ТЕКСТ ДЛЯ ЧТЕНИЯ:
----------

Отложив все дела в сторону, я и мой заместитель подполковник юстиции Р. А. Половецкий засели за изучение представленных в наше распоряжение материалов. Чем глубже мы вчитывались в показания свидетелей, в акты чрезвычайных комиссий, тем горше становилось на сердце. Перед нами снова и снова вставали картины тяжелых, мучительных испытаний нашего народа и неограниченного кровавого разгула фашизма.
Мы дали санкцию на арест 239 карателей, проживавших в Берлине или находившихся в лагере военнопленных.
Через несколько дней я присутствовал на допросе командира взвода карателей, проживавшего в Берлине, члена фашистской партии с 1937 года, до войны — полицейского.
Узнав, что с ним говорит военный прокурор, он с возмущением заявил протест по поводу ареста:
— Вы незаконно меня арестовали. Мною только выполнялись приказы вышестоящих начальников. Их и арестовывайте!
Я спросил:
— Выполняя эти приказы, вы принимали участие в карательных операциях против мирных граждан?
— Конечно, как и все...
— В скольких случаях?
— Не менее двадцати.
— Расстреливали женщин, стариков, детей?
— Расстреливали тех, кого нам приказывали расстреливать...
— Были среди них дети? [136]
— Были и женщины, и дети... Нам было все равно, для нас они были враги...
— Были грудные дети?
— Да, у матерей на руках...
— И они тоже враги?
— Это не моего ума дело... Я выполнял приказ...
— И сколько же по вашим подсчетам расстреляли вы лично?
— Я дневника не вел...
— Но все же?
— Думаю, не менее четырехсот...
О том, как в 9-м батальоне выполняли приказ, рассказал другой каратель — рядовой Макс Зееман. Он участвовал в нескольких расстрелах. На допросе Зееман показал: «Под предлогом перемещения в другие местности лиц, подлежащих расстрелу, собрали на сборном пункте... Всех собравшихся, которые пришли со своим ручным багажом, под конвоем полицейских моей команды и работников СД направили за город. Среди них военных не было... Были женщины, старики, дети... Расстрел проводился у колодца в поле. Каждый раз к месту расстрела вызывались 5 человек... В тех случаях, когда у матерей были грудные или совсем маленькие дети, выстрел проводился по матери, а дети просто сбрасывались в колодец живыми или падали туда вместе с убитой матерью...»

----------

ИСХОДНЫЕ ДАННЫЕ:
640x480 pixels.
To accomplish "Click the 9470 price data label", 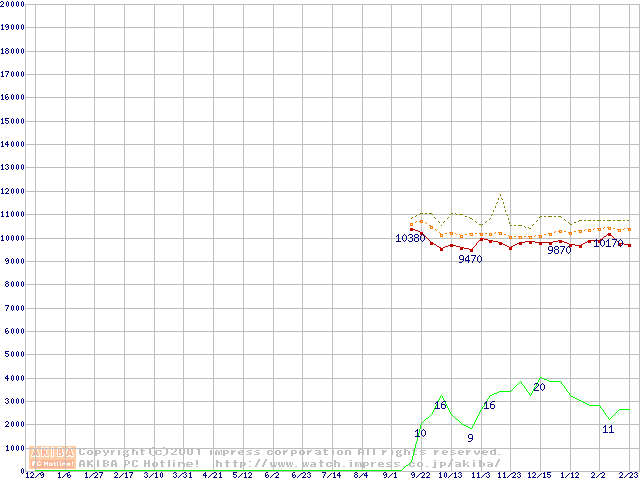I will coord(470,259).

----------

ЗАДАНИЯ:
1: Как перевести на английский язык предложение «Мы дали санкцию на арест 239 карателей, проживавших в Берлине или находившихся в лагере военнопленных.» из текста для чтения?
2: Повторите без изменений фрагмент текста для чтения, начиная со слов «Узнав, что с» вплоть до слов «против мирных граждан?» включительно.

ОТВЕТЫ:
1: We authorized the arrest of 239 members of the punitive squads who were living in Berlin or being held in a prisoner-of-war camp.

2:
Узнав, что с ним говорит военный прокурор, он с возмущением заявил протест по поводу ареста:
— Вы незаконно меня арестовали. Мною только выполнялись приказы вышестоящих начальников. Их и арестовывайте!
Я спросил:
— Выполняя эти приказы, вы принимали участие в карательных операциях против мирных граждан?